How to complete this task -> Exact copies of the lines from the one with "This screenshot has height=375, width=500." through the last line of the entries, and no pictures, make up the answer.

Given records ->
^^^^^^^^

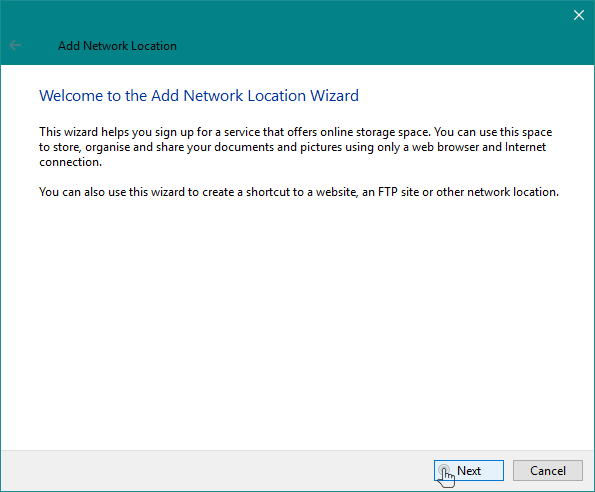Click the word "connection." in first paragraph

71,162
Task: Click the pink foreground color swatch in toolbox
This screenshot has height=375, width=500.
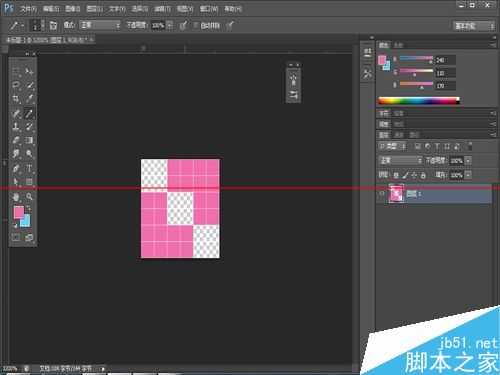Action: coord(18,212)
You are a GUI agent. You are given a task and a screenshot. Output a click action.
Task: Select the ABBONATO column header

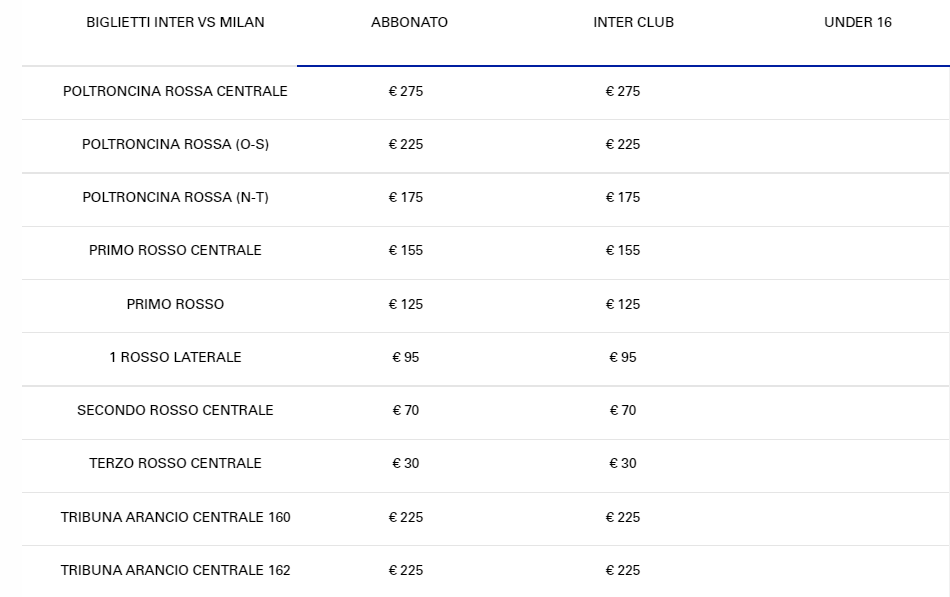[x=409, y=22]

^^^^^^^^

Task result ->
This screenshot has height=375, width=500.
Action: coord(18,212)
You are a GUI agent. You are given a task and a screenshot. Output a click action.
Task: Select the ABBONATO column header

[x=409, y=22]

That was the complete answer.